▶ **Instruction**: Rewrite each line of the records below as an item in a numbered list, skipping blank lines and omitting the pictures.

(Entries pointing to words and elements)
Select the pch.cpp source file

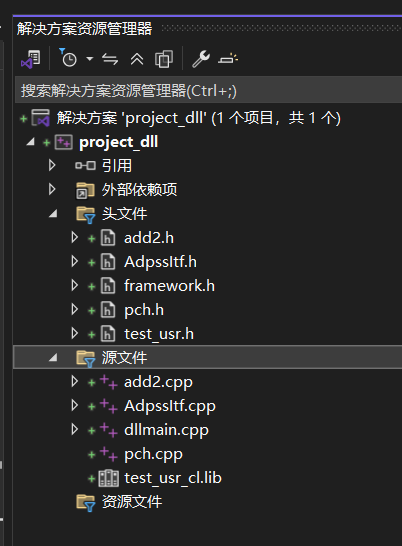(153, 454)
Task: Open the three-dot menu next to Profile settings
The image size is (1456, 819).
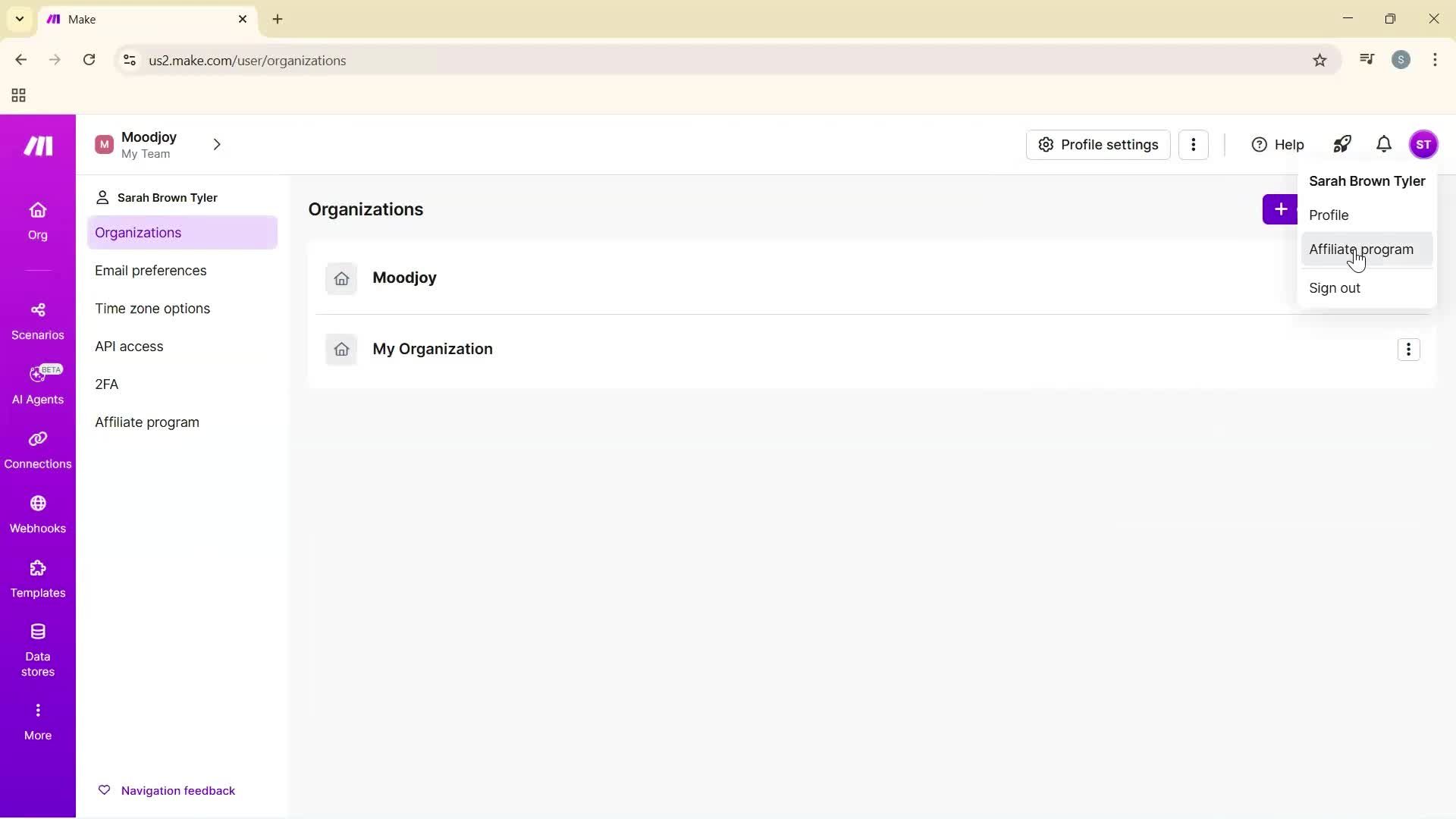Action: (x=1194, y=144)
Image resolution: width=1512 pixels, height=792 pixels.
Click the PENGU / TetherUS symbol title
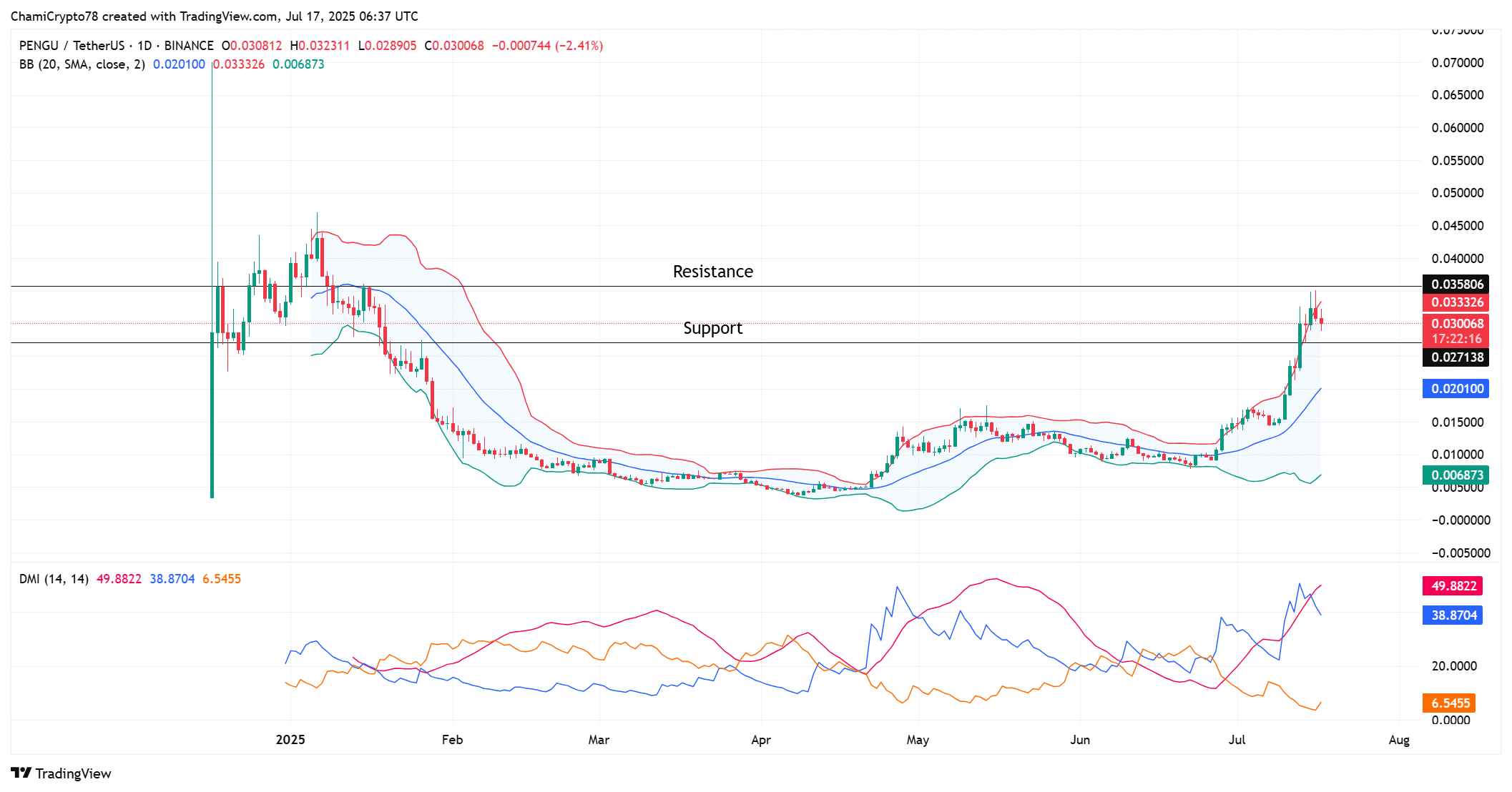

▶ **Written solution**:
1. Select the pch.cpp source file
2. (153, 454)
3. Task: Open the three-dot menu next to Profile settings
4. The image size is (1456, 819).
5. Action: (x=1194, y=144)
6. Image resolution: width=1512 pixels, height=792 pixels.
7. Click the PENGU / TetherUS symbol title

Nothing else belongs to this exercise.